● **やること**
1. 抜粋の一部をそのまま書き写してください。「(Wikipedia:「ペニシリン」より)」を含むところから始めて、「あるんじゃないかと思います。」のところで終えてください。
2. 抜粋の最後の段落で、一から「作れますか」と問われているものをすべて挙げてください。
3. 抜粋によると、フレミングはペニシリン発見の功績で何の賞を受けましたか。

● **抜粋**
ペニシリン(英語: penicillin)とは、1928年にイギリスのアレクサンダー・フレミング博士によって発見された、世界初の抗生物質である。抗菌剤の分類上ではβ-ラクタム系抗生物質に分類される。フレミングはこの功績によりノーベル生理学・医学賞を受賞した。
(Wikipedia:「ペニシリン」より)

ご覧いただくと分かるように、1928年のイギリスで開発されたので、1863年の日本にはまだ無いんですね。微生物と戦う抗生物質なので、当時では戦いようがなかった様々な病気の治療ができるようになります。当時の人々の発想にない手術もバンバン行い、医者も含めて江戸の人々に衝撃を与えています。

■ 車輪の再発明

 すでにある技術を改めて開発してしまうことを「車輪の再発明」と言ったりしますね。ソフトウェアなどの界隈では「そんな車輪の再発明してる暇があったら新しいもの作れ。」などとネガティブに捉えられる言葉です。

車輪の再発明(しゃりんのさいはつめい、英: reinventing the wheel)とは、「広く受け入れられ確立されている技術や解決法を(知らずに、または意図的に無視して)再び一から作ること」を指すための慣用句。誰でも直観的にその意味が分かるように、車輪という誰でも知っていて古くから広く使われている既存の技術を比喩の題材として使った慣用表現で、世界中で使われている。

 でもJINを観てると、車輪の再発明も悪くないんじゃないかな~と思えてきました。なんとなく以下の2つのメリットがあるんじゃないかと思います。

(1)原理や仕組みの理解が進む
(2)技術のジャンプの理解が進む

■ 車輪の再発明のメリット

(1)原理や仕組みの理解が進む

 まず何が凄いって、仁先生はググらずにペニシリンを作れてしまうわけですよ!!お医者さんってこんなに凄いのか・・・。Amazonでペニシリンの本を買うにも、図書館に行こうにもそんな概念すらないかもしれない時代に、記憶からペニシリンの生成方法を再現するってどんだけ化け物やねん。。。というやつですよね。。

 1からスマホ作れますか?インターネット作れますか?検索エンジン作れますか?LANケーブル作れますか?Wi-Fi飛ばせますか?という感じですよね。。えぐいな。。

● **与えられたデータ**
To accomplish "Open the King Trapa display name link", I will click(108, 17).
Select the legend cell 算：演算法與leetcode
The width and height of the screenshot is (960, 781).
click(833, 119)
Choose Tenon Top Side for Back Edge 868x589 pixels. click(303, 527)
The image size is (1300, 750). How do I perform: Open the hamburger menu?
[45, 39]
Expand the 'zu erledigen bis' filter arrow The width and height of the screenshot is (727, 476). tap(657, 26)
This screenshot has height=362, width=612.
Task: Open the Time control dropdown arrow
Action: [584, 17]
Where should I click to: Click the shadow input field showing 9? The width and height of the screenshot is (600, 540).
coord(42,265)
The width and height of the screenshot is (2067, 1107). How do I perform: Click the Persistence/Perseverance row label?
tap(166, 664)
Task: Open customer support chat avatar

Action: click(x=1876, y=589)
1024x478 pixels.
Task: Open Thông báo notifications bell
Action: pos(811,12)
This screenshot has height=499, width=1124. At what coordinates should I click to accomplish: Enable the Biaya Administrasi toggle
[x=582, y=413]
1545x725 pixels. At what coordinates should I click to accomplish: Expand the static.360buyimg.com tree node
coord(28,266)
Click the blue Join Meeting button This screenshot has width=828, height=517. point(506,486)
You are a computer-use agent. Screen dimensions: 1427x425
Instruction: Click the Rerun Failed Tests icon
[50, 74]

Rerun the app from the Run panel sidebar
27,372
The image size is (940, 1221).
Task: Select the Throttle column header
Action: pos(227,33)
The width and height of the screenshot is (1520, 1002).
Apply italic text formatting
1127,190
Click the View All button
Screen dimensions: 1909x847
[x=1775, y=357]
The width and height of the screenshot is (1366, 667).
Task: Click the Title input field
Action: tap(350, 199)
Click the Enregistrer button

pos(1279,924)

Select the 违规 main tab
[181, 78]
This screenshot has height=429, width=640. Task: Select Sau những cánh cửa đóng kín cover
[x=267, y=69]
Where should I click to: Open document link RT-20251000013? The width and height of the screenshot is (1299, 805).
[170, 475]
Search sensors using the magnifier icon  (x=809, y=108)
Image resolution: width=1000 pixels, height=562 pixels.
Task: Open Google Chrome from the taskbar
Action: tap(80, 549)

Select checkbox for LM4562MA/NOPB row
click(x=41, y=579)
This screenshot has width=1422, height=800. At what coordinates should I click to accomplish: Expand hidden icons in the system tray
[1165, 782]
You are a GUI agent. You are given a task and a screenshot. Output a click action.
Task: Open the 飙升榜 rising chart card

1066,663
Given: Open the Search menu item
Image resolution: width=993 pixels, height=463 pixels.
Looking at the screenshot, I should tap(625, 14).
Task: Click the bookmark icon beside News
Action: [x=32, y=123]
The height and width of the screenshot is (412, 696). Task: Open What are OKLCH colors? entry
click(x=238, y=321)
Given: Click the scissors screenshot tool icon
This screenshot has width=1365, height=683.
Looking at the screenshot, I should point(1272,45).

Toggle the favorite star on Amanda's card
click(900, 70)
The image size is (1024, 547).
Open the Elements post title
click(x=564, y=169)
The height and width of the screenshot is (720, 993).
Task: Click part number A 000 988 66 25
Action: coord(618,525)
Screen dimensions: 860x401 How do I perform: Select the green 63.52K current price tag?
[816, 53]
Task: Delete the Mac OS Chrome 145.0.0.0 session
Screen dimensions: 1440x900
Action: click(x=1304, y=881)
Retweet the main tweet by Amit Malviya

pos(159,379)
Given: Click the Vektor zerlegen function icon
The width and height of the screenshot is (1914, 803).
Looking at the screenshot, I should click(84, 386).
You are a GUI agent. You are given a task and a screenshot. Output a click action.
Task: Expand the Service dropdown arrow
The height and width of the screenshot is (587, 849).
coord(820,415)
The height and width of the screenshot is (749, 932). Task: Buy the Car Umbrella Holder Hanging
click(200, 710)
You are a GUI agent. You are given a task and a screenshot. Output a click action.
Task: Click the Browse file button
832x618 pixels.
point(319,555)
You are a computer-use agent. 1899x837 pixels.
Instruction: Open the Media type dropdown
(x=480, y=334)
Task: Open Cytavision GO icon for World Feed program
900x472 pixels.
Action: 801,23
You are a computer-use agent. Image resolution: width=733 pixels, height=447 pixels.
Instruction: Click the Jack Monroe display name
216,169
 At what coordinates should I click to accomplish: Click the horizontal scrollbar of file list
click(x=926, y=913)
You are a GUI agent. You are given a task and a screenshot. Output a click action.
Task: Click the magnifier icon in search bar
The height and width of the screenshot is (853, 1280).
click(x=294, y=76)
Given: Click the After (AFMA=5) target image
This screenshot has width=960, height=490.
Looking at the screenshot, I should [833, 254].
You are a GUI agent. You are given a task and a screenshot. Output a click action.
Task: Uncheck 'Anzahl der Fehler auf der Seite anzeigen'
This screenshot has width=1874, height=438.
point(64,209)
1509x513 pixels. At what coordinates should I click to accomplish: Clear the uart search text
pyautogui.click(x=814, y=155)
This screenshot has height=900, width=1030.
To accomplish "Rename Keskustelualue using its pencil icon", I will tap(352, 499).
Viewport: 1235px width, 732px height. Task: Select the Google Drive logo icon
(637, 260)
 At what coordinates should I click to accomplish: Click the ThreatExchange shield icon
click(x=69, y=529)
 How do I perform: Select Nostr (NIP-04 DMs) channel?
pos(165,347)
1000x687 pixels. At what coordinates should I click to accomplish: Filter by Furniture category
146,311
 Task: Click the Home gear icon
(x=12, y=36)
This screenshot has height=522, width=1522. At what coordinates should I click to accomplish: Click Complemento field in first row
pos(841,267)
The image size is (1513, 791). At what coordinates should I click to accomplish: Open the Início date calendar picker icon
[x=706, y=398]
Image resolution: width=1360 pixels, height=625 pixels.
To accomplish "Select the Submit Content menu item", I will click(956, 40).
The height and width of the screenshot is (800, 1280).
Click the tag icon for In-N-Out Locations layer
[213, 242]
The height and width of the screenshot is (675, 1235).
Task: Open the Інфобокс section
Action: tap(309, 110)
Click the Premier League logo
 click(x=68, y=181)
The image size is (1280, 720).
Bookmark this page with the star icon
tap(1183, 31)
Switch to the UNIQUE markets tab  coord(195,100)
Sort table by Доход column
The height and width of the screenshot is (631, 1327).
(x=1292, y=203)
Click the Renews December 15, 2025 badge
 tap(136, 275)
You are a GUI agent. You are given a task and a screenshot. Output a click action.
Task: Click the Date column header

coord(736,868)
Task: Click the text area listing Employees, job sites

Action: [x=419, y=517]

● **答え**
1.
(Wikipedia:「ペニシリン」より)

ご覧いただくと分かるように、1928年のイギリスで開発されたので、1863年の日本にはまだ無いんですね。微生物と戦う抗生物質なので、当時では戦いようがなかった様々な病気の治療ができるようになります。当時の人々の発想にない手術もバンバン行い、医者も含めて江戸の人々に衝撃を与えています。

■ 車輪の再発明

 すでにある技術を改めて開発してしまうことを「車輪の再発明」と言ったりしますね。ソフトウェアなどの界隈では「そんな車輪の再発明してる暇があったら新しいもの作れ。」などとネガティブに捉えられる言葉です。

車輪の再発明(しゃりんのさいはつめい、英: reinventing the wheel)とは、「広く受け入れられ確立されている技術や解決法を(知らずに、または意図的に無視して)再び一から作ること」を指すための慣用句。誰でも直観的にその意味が分かるように、車輪という誰でも知っていて古くから広く使われている既存の技術を比喩の題材として使った慣用表現で、世界中で使われている。

 でもJINを観てると、車輪の再発明も悪くないんじゃないかな~と思えてきました。なんとなく以下の2つのメリットがあるんじゃないかと思います。

2. スマホ、インターネット、検索エンジン、LANケーブル

3. ノーベル生理学・医学賞